We can then think of discourse, with a basis in being signs that signify particular information about some referent as sense, as a way of attempting to not only convey certain information, but of aligning the sense people hold. All people have a (significant or trivial) different sense of some concept (i.e. person A has sense a and person B has sense b), and so discourse is an attempt to get the differences in sense represented by a and b as close to a = b as possible, which is how people come to understand one another: when our sense concerning some object O is the same such that a = b then we have perfect understanding. Whether perfect understanding is even possible or not is its own discussion altogether, but discourse is the attempt to get as close to a = b between two different people A and B as possible.

(As a quick aside, we might say that what culture consists of is the group of people to whom any particular expressions (either syntactically equal or not, so long as the referent is the same) of a and b about some object O are relatively close to being equal, or at least only slightly unequal. The more a and b differ between two people, the more ‘alien’ their cultures will feel to one another).

Given this, we can think of epistemic agreement between the thoughts of two (or more) people as a continuum. A necessary, but not sufficient, condition for epistemic agreement of thought a and thought b between person A and person B, is that a = O and b = O where O is the actual object (either physical or conceptual) that is the referent of the thoughts a and b.

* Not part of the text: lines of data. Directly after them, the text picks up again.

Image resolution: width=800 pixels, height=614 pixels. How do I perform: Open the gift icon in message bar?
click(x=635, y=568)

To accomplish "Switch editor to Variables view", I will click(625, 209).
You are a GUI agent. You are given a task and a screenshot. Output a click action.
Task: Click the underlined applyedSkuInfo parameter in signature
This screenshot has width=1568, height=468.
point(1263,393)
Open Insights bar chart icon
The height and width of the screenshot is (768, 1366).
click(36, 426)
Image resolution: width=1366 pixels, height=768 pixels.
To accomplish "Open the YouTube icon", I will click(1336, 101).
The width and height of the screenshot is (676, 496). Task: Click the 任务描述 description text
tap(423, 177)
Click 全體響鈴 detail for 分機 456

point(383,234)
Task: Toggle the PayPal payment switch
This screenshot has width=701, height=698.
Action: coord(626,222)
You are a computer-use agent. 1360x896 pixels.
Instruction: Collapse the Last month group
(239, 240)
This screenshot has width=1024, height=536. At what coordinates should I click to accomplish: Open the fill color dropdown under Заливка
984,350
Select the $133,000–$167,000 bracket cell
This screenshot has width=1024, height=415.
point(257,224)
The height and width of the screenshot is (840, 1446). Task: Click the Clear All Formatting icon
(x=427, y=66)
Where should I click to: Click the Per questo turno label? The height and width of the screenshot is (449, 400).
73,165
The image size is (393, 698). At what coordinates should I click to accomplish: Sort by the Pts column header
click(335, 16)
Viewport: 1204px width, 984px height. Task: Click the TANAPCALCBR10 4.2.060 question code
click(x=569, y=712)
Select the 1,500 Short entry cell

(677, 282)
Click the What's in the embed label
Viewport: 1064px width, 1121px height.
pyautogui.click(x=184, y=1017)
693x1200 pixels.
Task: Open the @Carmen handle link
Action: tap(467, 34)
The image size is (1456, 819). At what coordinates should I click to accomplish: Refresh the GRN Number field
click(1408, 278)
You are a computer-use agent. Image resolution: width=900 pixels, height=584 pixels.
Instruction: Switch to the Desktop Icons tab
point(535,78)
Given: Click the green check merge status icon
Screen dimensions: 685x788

To move further up the continuum of A and B epistemically agreeing on their thoughts about O (i.e. have exactly equal information as pertains to O and therefore make exactly the same predictions about how O will interact with other such physical or conceptual objects) would then require that the actual thoughts they have about O (their sense of O) become more epistemically congruent (i.e. they will make a greater number of inferences and predictions about O that are the same). Once A and B epistemically agree to the point that a = b then it will be the case that both A and B come to normative agreement on a and b: if A and B are being intellectually honest, they will hold the same beliefs about a and b once a = b is epistemically agreed upon. And such is the point of discourse: two (or more) people attempting to move a and b as epistemically close together as possible as all persons involved in the discourse seek information about O.

I picture this sort of like everyone having a waveform representing their thoughts about the actual waveform. By adjusting the frequency and amplitude of our wave to match the actual wave, we then use discourse to match our phases with one another as we attempt to bring the waves a and b together along with O so that all of them constructively interfere: such a case would be full knowledge of O and full epistemic agreement between a and b (i.e. a = b). It may be impossible for all the waves to perfectly match, but discourse is a way of attempting to maximize that constructive interference.

Acquiring new information about O (like, in my wave illustration, getting more accurate data about the frequency and amplitude of the O wave) then produces an epistemic responsibility to disseminate that new information to others so as to allow for a greater epistemic congruence between a and b.

Interestingly, this can be relevant to the ideas of so-called epistemic oppression. A way of leveling the “knowing fields” is through conceptual engineering, which is a method of discourse wherein concepts can be developed to express the information inherent in the sense present in people’s minds due to differing life experiences and due to the differential application of the Context Principle (i.e. the different sense of the context itself even if the word in question is known to signify the same referent) on account of these differing life experiences.